En 1.854 las exportaciones ecuatorianas de sombreros de Jipijapa superaban a las de la pepa de oro del cacao. El 55 y con motivo de la Feria Internacional de París, monsieur Phlippe Raimondi, que vivía y trabajaba en el istmo, instaló una hermosa vitrina con «sombreros de Panamá» fabricados en Jipijapa y logró que Napoleón III y el Mariscal Patricio Mac Mahon, Duque de Magenta y héroe nacional francés, colocaran sobre sus cabezas bellos sombreros de paja toquilla, tan delicados que casi podían entrar plegados en una caja de fósforos corriente ¡Qué maravilla!

Raimondi, comerciante al fin, cedió el resto de la existencia de sombreros a precios exorbitantes. Hasta 1.000 francos (193 dólares) pagaron los aristócratas de Europa por no quedarse atrás del Emperador y ellos también lucían la última moda masculina por los parques Elíseos y los bosques de Boloña. Napoleón, en cambio, no se cansó de recorrer la feria bien ensombrerado y saludando a todos con suprema elegancia y buen gusto.

EDAD DE ORO DEL SOMBRERO

Ante este éxito los comerciantes españoles de Cuba iniciaron la guerra del sombrero contra el Ecuador, aclimatando la palma de paja toquilla en la isla, pero con motivo de la guerra de la independencia que les duró mucho, vieron destruidas sus esperanzas por la quema de las plantaciones y los ecuatorianos seguimos siendo los reyes indiscutibles del sombrero.

En 1.859 la reina Isabel II de España mandó a que se organice en Aranjuez una Compañía de Infantería cuyo uniforme diario contaba con un sombrero de Jipijapa.

Para la construcción del canal de Panamá de parte de los ingenieros franceses, el sombrero de Jipijapa tomó nuevo repunte, pues tantos los funcionarios como los trabajadores se protegían con ellos. Igual ocurriría después cuando las obras fueron retomadas por los ingenieros norteamericanos. Se calcula que entre 1.889 y 1.910 fueron exportados más de cien mil sombreros a Panamá.

Los entendidos refieren que en 1.897 el primer Ministro español, Práxedes Mateo Sagasta, prefirió los sombreros fabricados en Ecuador a pesar que Cuba era colonia de la madre patria y envió a comprar media docena a Manabí, para usar a discreción en Madrid.

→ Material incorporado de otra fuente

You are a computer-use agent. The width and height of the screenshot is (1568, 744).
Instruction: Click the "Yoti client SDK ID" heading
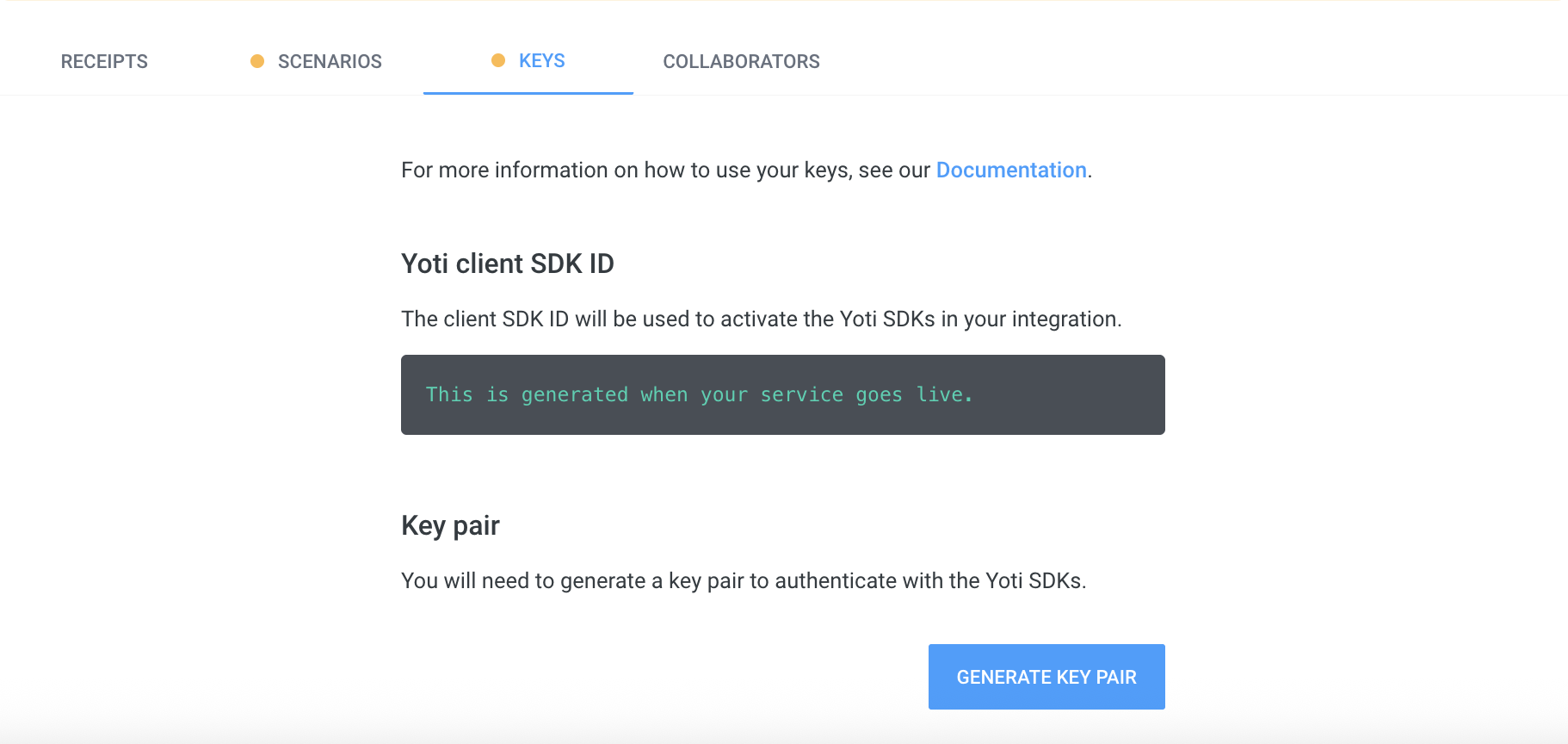coord(508,264)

Tres años después el Presidente Teodoro Roosevelt lo puso de moda en la sociedad de los Estados Unidos retratándose con uno de ellos y casi sin querer consiguió desplazar al tongo o sombrero de felpa por el de paja, cómodo y fresco para los meses de verano y no había elegante que no tuviera siquiera uno. Las damas también los encargaban de colores vivos para hacer juego con sus vestidos. Todos usaban sombreros ecuatorianos de Jipijapa con el nombre de «Panamá hats».

Las principales familias cuencanas viajaban a Europa con el producto de las ventas de sombreros y todo era holgura y bienestar económico en el austro. De esta época nos dio una clara visión G. Humberto Mata en uno de sus «libros prohibidos»; donde llora amargamente por las injusticias cometidas con los pobres tejedores, únicos perjudicados con la industria, porque morían de enfermedad y de pobreza, debido a la explotación en que vivían. Esto ocurría en los años treinta del siglo XX.

Desde esa fecha el sombrero ecuatoriano no había podido levantar cabeza y hasta hoy, a pesar de los esfuerzos que distintas instituciones nacionales realizan para diversificar sus formas y modelos, los llamados Jipijapas permanecen olvidados de la moda y solo unos cuantos «dandies» los usan de puro esnobismo; pero en Diciembre del 2.012 la UNESCO los ha declarado patrimonio de la humanidad, de manera que nuestros sombreros de paja toquilla convertidos en noticia mundial han vuelto a ponerse de moda y se vislumbra un repunte de gran consideración en sus ventas.